Cell Metab. 15, 88–99 (2012)

Myriad cellular processes depend on zinc, and organisms require homeostatic mechanisms to regulate this metal. Although zinc storage organelles have been identified in eukaryotic cells, how cellular storage contributes to homeostasis at the organismal level remains unclear. To investigate this question, Roh et al. used the zinc-specific fluorescent dye FluoZin-3 and lysosome-specific markers in Caenorhabditis elegans to show that zinc was concentrated in gut granules in intestinal cells and that the level of labile zinc in these granules responded to the concentration of dietary zinc.
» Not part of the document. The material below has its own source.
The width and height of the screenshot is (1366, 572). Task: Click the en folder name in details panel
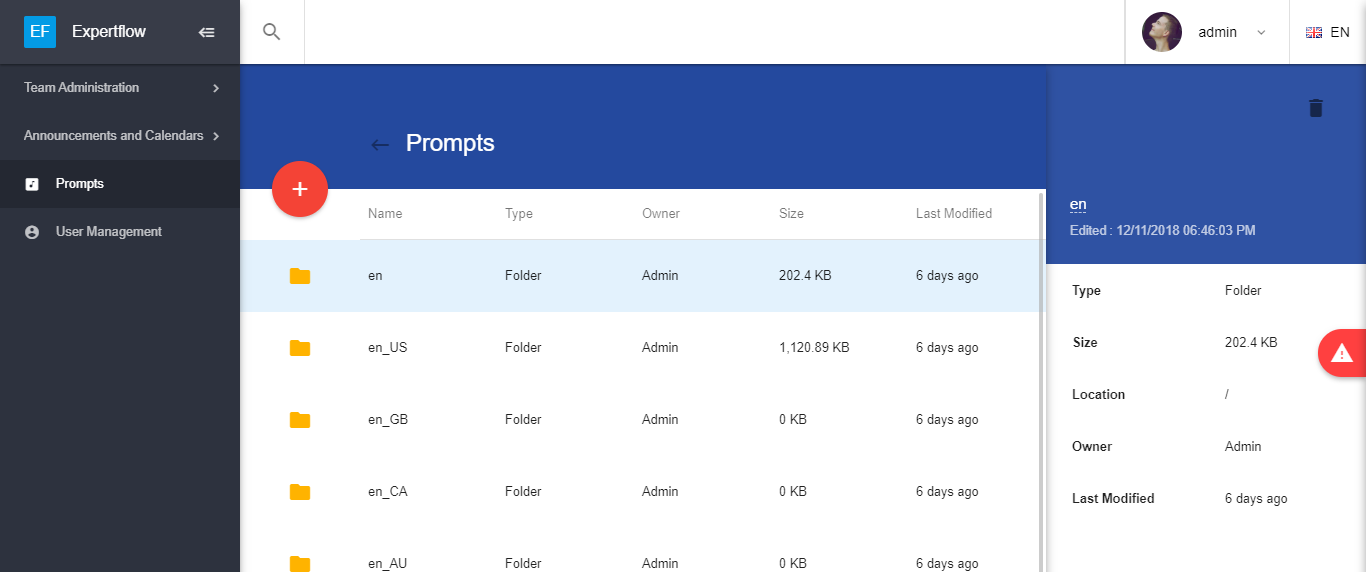1078,205
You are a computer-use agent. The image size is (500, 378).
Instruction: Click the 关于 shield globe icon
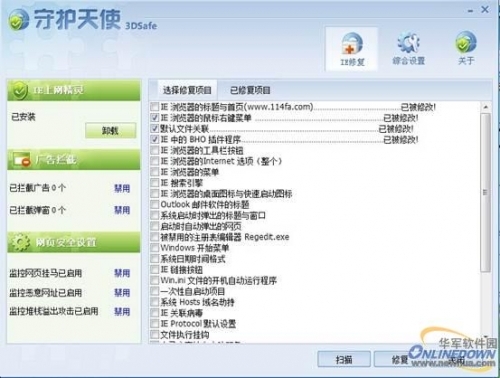tap(466, 42)
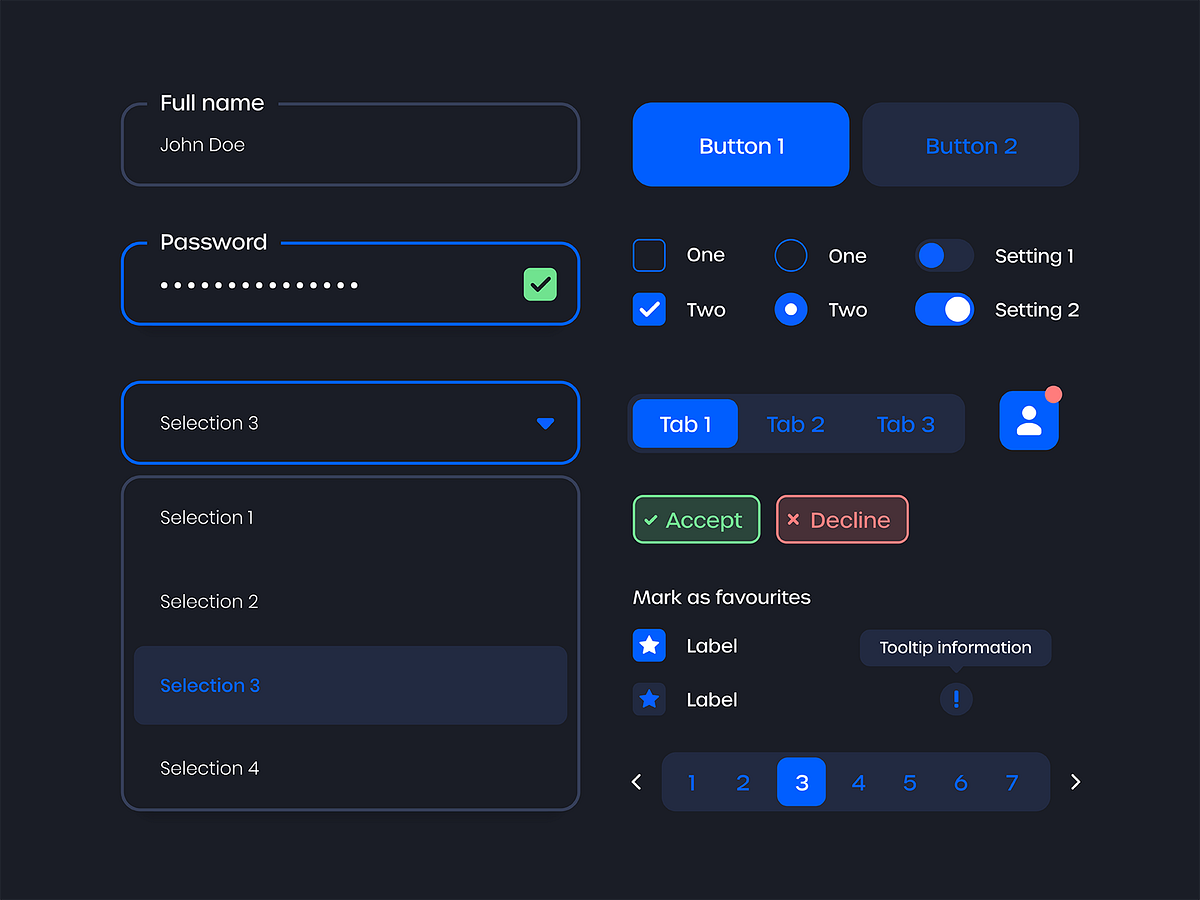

Mutation of glo genes important for lysosome biogenesis or of the gene encoding the cation diffusion facilitator protein cdf-2, which concentrates zinc in organelles, reduced zinc content in both the gut granules and the entire worm. The relative growth of wild-type worms or glo- or cdf-2 –mutant worms in response to dietary zinc supplementation, but not that of other metals, suggested that the gut granules may have a role during zinc toxicity. Zinc deficiency similarly coincided with a loss of FluoZin-3 signal from gut granules. Under zinc-deficient conditions, worms pre-fed zinc showed a growth advantage over those that were not presupplemented, and mutation of cdf-2 abrogated this advantage. Together, these data suggest that worms depend on cdf-2 to store excess labile zinc in lysosome-related organelles in intestinal cells and that these stores can be mobilized during dietary deficiency.